Autrement dit, plus l’étudiant·e est en mesure de planifier comment mieux faire la prochaine fois et de réfléchir aux manières de transformer des difficultés en apprentissages, plus elle ou il ressentira d’émotions agréables face à son cours (§51).
En plus de contribuer à mieux comprendre le processus complexe de régulation émotionnelle dans l’apprentissage, cette recherche permet d’identifier certaines pistes pour les personnes qui travaillent à soutenir la réussite étudiante.
D’abord, le fait que les liens entre rumination et sentiment d’auto-efficacité soient un « moteur d’émotions académiques désagréables » (§46) permet à l’équipe de recherche de souligner l’importance de tenir compte des dimensions émotionnelles de l’apprentissage, de manière à soutenir une régulation des émotions adaptée à chaque étudiant·e et à sa situation d’apprentissage (ibid.).
De plus, les ruminations étant souvent liées à des pensées de blâme de soi, il serait utile de développer des interventions qui ciblent ces ruminations, pour autant que l’étudiant·e les juge nuisibles (§47).
Enfin, les résultats portant sur les émotions positives vécues par les étudiant·es amènent des pistes intéressantes sur le plan pédagogique. Une intervention pourrait consister à aider l’étudiant·e à réévaluer les difficultés rencontrées non en termes de fautes, mais en tant que leviers d’adaptation pour des situations futures.

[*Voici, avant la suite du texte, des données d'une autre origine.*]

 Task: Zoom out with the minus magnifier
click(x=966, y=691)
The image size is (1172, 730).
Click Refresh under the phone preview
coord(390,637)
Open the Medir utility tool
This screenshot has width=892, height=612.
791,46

Selon l’équipe de recherche « [i]nciter les étudiant·es à les concevoir de cette manière pourrait donc les aider à ressentir davantage d’émotions agréables lorsqu’[elles] et ils apprennent ».

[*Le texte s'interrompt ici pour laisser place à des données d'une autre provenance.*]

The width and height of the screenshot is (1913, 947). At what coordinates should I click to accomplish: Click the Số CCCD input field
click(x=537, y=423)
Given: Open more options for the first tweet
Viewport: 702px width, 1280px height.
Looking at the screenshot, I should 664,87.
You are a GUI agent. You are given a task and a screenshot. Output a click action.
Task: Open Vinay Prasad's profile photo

L’équipe de recherche identifie davantage de pistes de réflexion et d’intervention pour les personnes accompagnatrices au sein des dispositifs de promotion de la réussite étudiante dans un article qui sera accessible en mars 2024.
Référence
Fischer, L., Romainville, M. et Philippot, P. (2020). Vivre des émotions en situation d’étude, tenter de les réguler et s’en croire capable : exploration de la régulation émotionnelle des étudiant·e·s universitaires primo-arrivant·e·s en situation de préparation d’examens, L’Orientation scolaire et professionnelle, 49(1).